Back To Reality – Earnings Season Kicks Off
Writing in today’s Wall Street Journal E.S. Browning said (subscription required):
Whether, and how, the [forthcoming 1st quarter] profit news surprises investors is likely to be the main determinant of the market’s direction in the next few weeks.
Finally we can get beyond all the obsessing about the Fed and the Jobs Report and get on to something that really matters: earnings kick off tomorrow when Alcoa reports after the close!!!!
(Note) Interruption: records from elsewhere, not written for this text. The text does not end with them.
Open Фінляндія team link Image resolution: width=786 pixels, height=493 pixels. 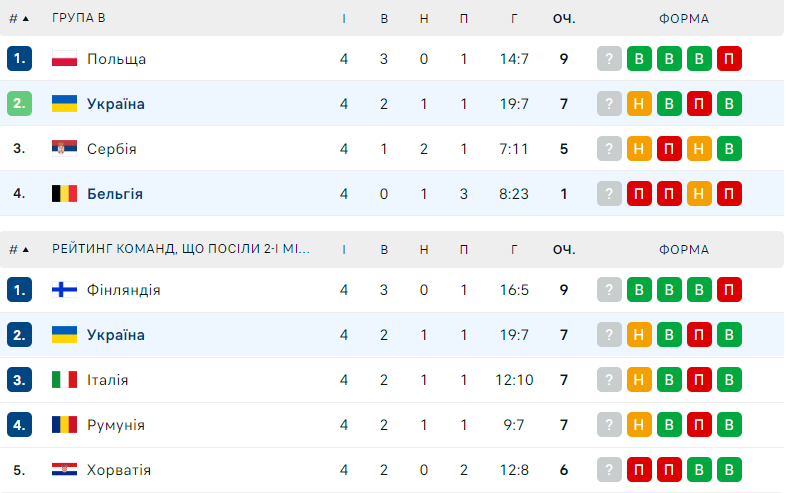(123, 290)
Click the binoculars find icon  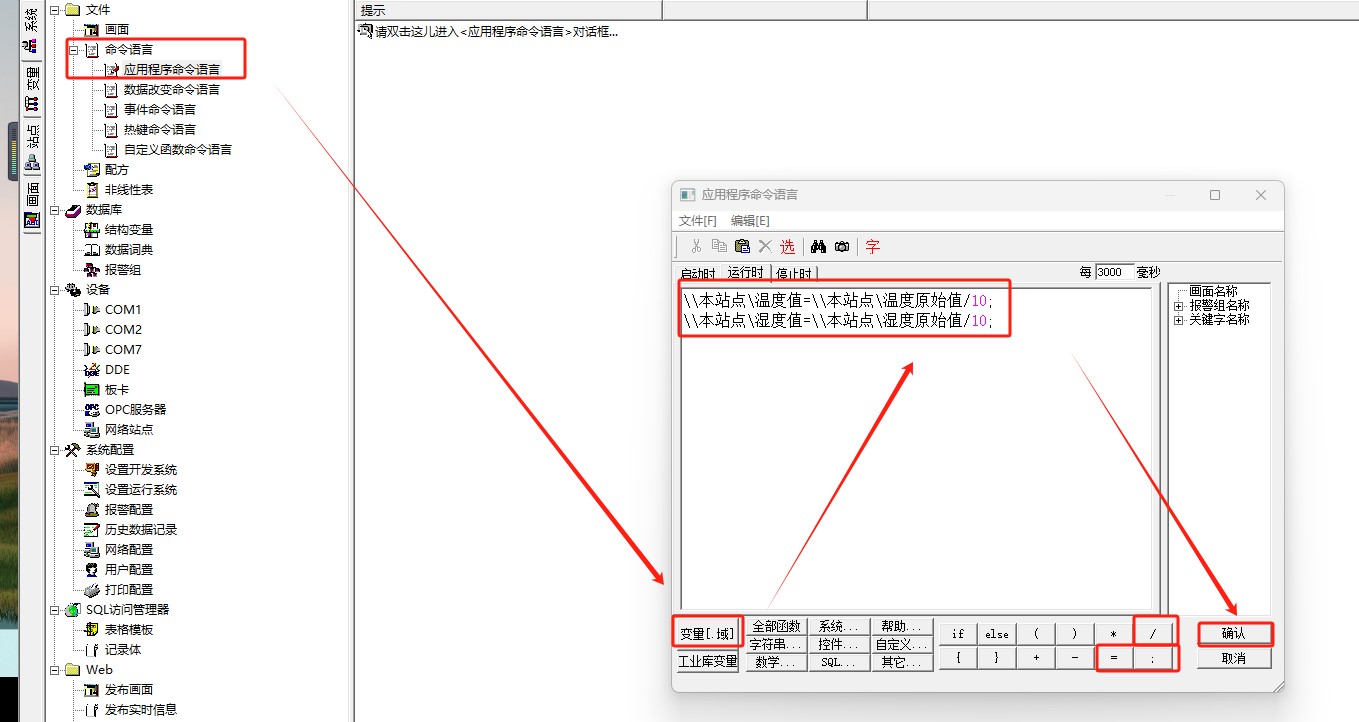(818, 246)
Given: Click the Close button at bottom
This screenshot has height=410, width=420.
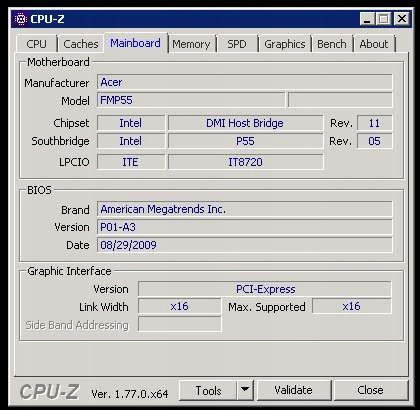Looking at the screenshot, I should [x=370, y=390].
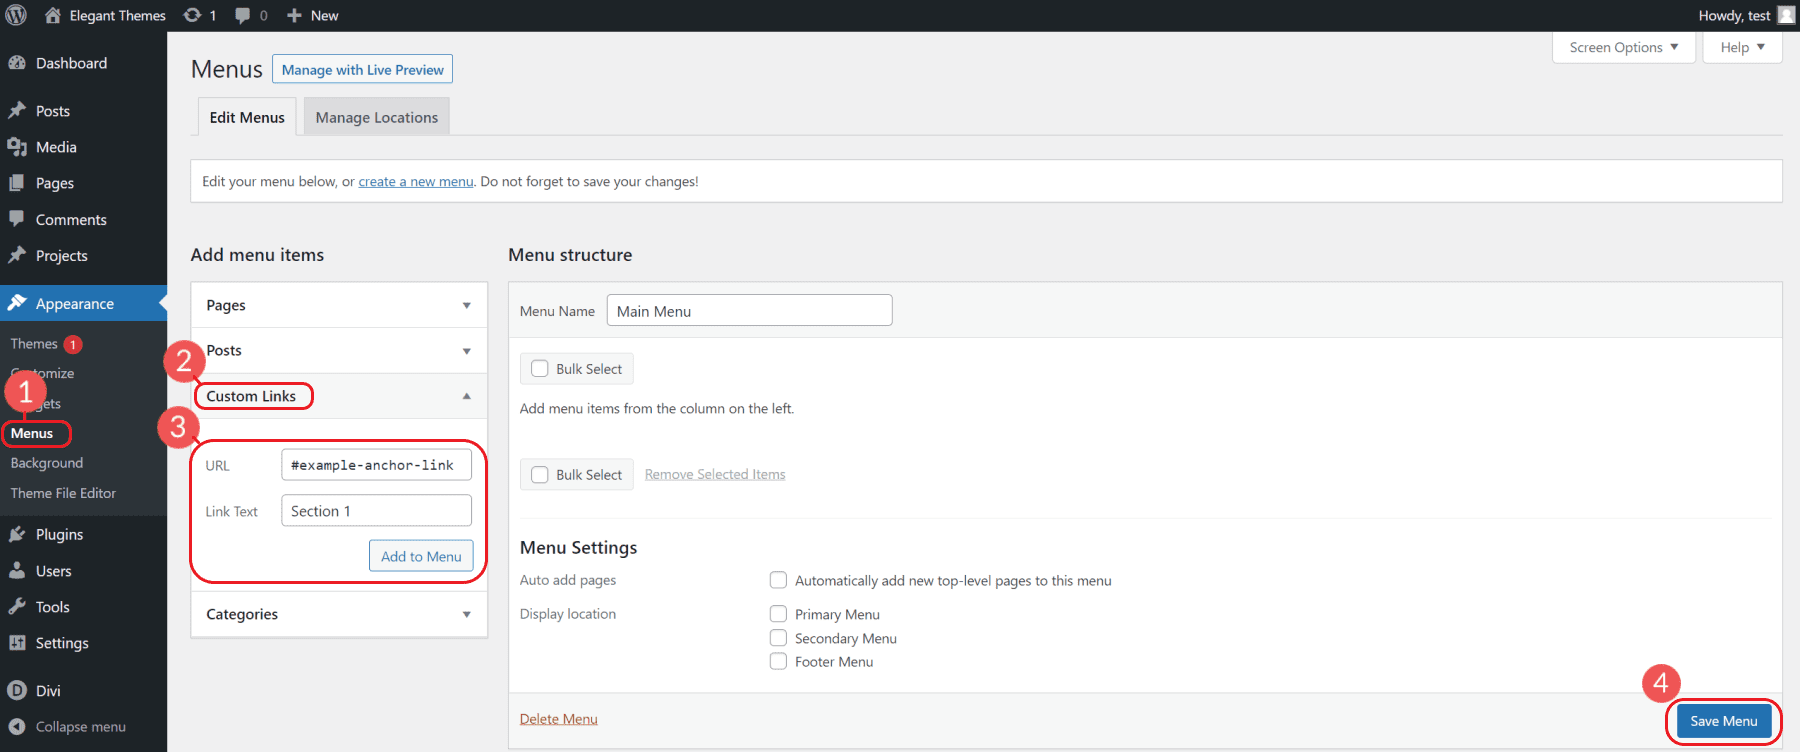Open Theme File Editor submenu item
Image resolution: width=1800 pixels, height=752 pixels.
63,493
And what is abundantly clear is that things have the potential to get dicey. Analysts have reduced their estimates for S&P 500 1st quarter earnings growth from 8.7% at the start of the year all the way down to 3.3% currently – it was 3.8% a week ago:
‘The numbers are slipping away more quickly than one would expect,’ said Albert Edwards, global investment strategist for Dresdner Kleinwort Securities in London. ‘The market really hasn’t taken the risk into account’.
This would break a long streak of double digits earning growth for the S&P. According to Tim Hayes, chief investment strategist at Ned Davis Research, that is inauspicious because periods in which earnings growth slows tend to be challenging for stocks (“A Caution Signal on Profits. A Red Light for Stocks?”, Paul Lim, NY Times, Sunday April 8, 2007).
The 1st quarter of 2006 was an excellent one for earnings. The S&P 500 as a whole was up 16% from the year earlier period and energy stocks 36% (“Less Gain, More Pain” (subscription required), Jacqueline Doherty, Barron’s, Saturday March 31, 2007). There are some real tough compares here. And the housing bubble and all the fall out from it weren’t even on the radar back then. Elevated put prices (subscription required) reflect the view of sophisticated investors of the potential for a market correction in the next three months.